Every Indian passport carries the familiar request, on its inner flap, that the bearer be permitted to pass freely and be afforded all necessary assistance and protection. Implicit in that request is a straightforward assurance: that the Government of India is vouching for the nationality of the individual carrying the document.
After all, sovereign states do not ordinarily ask other countries to extend diplomatic courtesies and consular protection to people whose status they themselves are unwilling to certify. The entire passport system depends upon precisely such assurances. Without them, passports would become little more than elaborately- and expensively- produced travel accessories.
Yet, as of Wednesday, India now appears to be advancing a curious proposition.
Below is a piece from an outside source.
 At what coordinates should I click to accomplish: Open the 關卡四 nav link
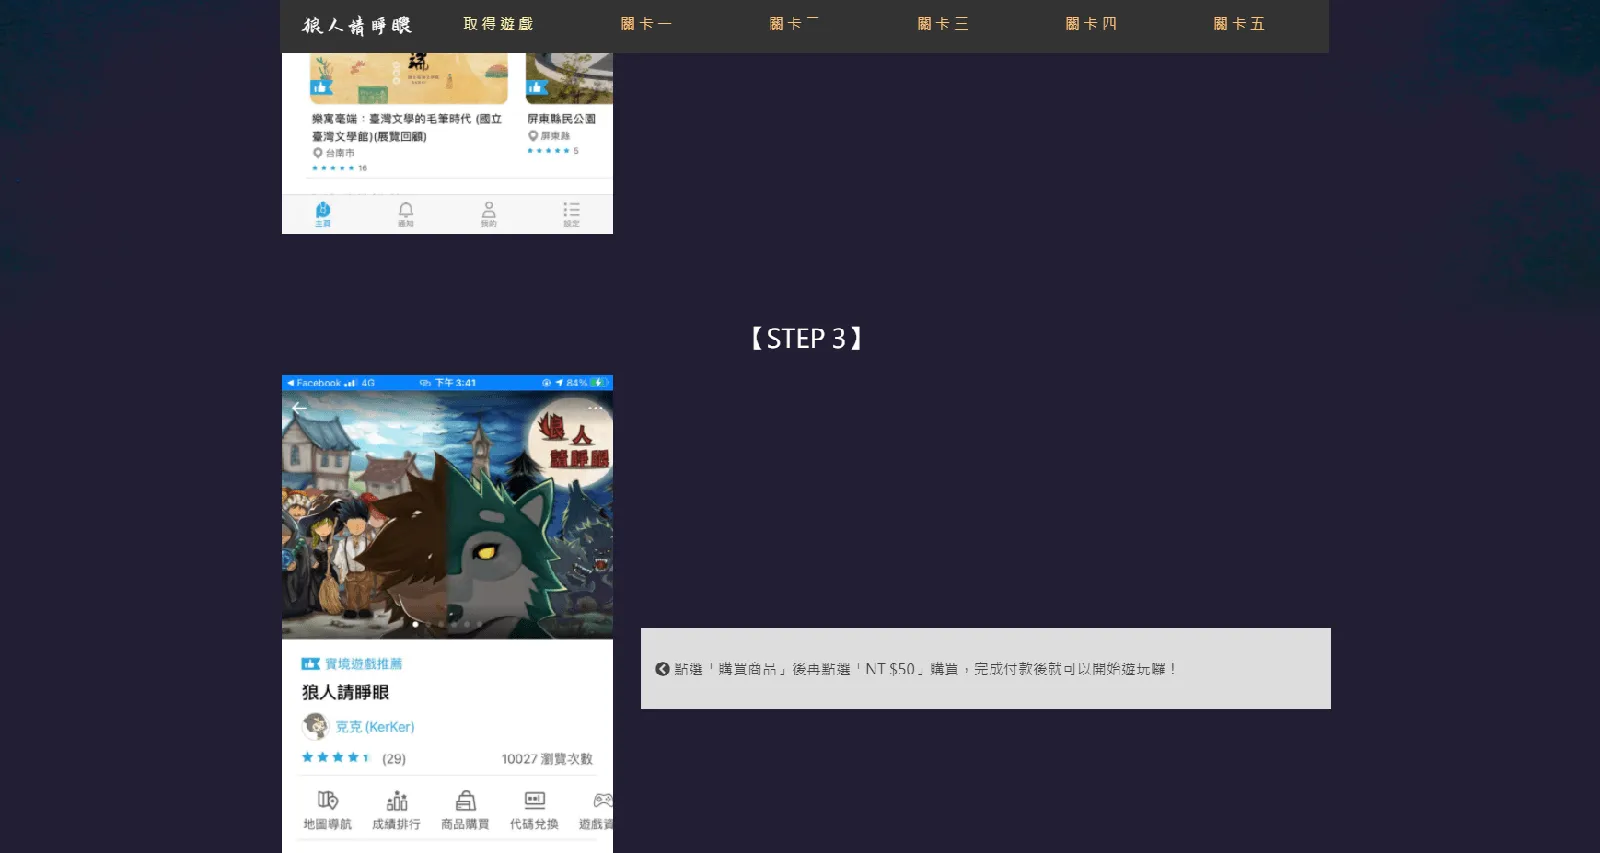[1091, 24]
Foreign governments are expected to trust the nationality certified by an Indian passport for purposes of entry, visas and consular dealings, while the issuing authority holds that the same document does not suffice to establish citizenship locally.
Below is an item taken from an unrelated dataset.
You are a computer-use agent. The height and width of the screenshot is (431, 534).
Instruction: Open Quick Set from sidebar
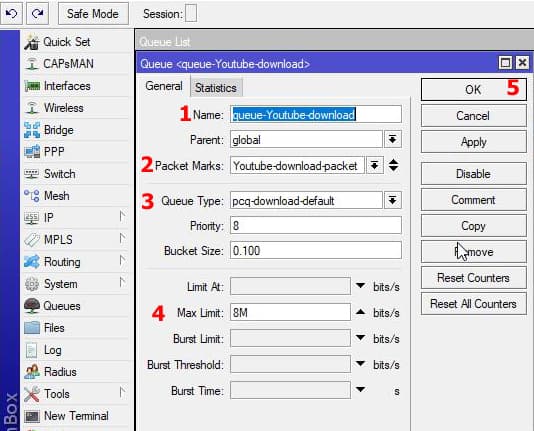[67, 42]
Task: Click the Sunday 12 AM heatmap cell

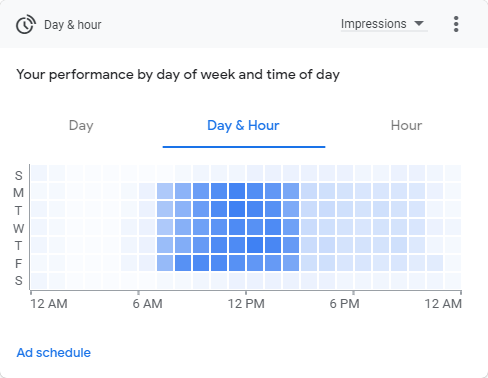Action: [39, 173]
It is, indeed, a remarkable arrangement.
An immigration officer in London, Paris or Washington is expected to place complete faith in the document, while the country that issued it reserves the right to treat it with extreme caution and suspicion and ultimately to disregard it entirely.
The outcome, therefore, is a passport that enjoys greater credibility abroad than it does at home-a uniquely Indian jalebi, and one that would be amusing were it not so utterly absurd.
The entire international passport system rests on a simple and time-tested understanding: all sovereign states verify the identity and nationality of an individual based on their respective passports. They mutually accept that certification and permit passport holders to travel across borders; sovereign states do not generally extend diplomatic protection to random travellers.
They do so because those travellers are citizens of a particular country.
But remove nationality from the equation, and the passport ceases to have much purpose beyond serving as a high-value notebook. And, if a passport does not constitute proof of citizenship, one is entitled to wonder what exactly the Indian government believes it has been verifying all along.
This is indeed an extraordinary achievement for a government that prides itself on digital governance, administrative reform and ease of doing business. An Indian citizen may traverse continents, clear immigration controls in multiple jurisdictions and be recognised everywhere as Indian, only to discover that the one institution still harbouring doubts over his nationality is the very government that issued his passport in the first place.
Most countries spend considerable effort ensuring that their passports are regarded as definitive proof of nationality. India, by contrast, has managed to produce a passport that is issued on the basis of confirmed citizenship, but does not accept the conclusion that scrutiny determined. It is to be admired that few bureaucracies have thus managed to create a document that becomes less useful the moment it is employed for the purpose for which it exists.
It is near impossible to think of another official document subjected to such evaluation.
A death certificate that merely suggested the possibility of death, a birth certificate that did not confirm birth, a driving licence that did not prove the holder could drive, a university degree that did not establish graduation, or a marriage certificate that did not affirm marriage would be laughed out of existence. Such documents would be ridiculed as administrative absurdities, as their value lay precisely in the fact that they certified the very fact they were created to record.
Yet the passport somehow escapes a similar fate, largely because it exists within a bureaucracy that appears incapable of accepting it at face value until it has been additionally endorsed by yet another document, attested by a third, verified by a fourth and supported by sufficient paperwork to confirm what it established in the first place- that its holder was an Indian citizen.
That is by no means a contradiction; it’s simply administrative elegance of a particularly Indian kind. It should also not be mistaken for bureaucratic dysfunction, but bureaucratic achievement carried to its logical conclusion.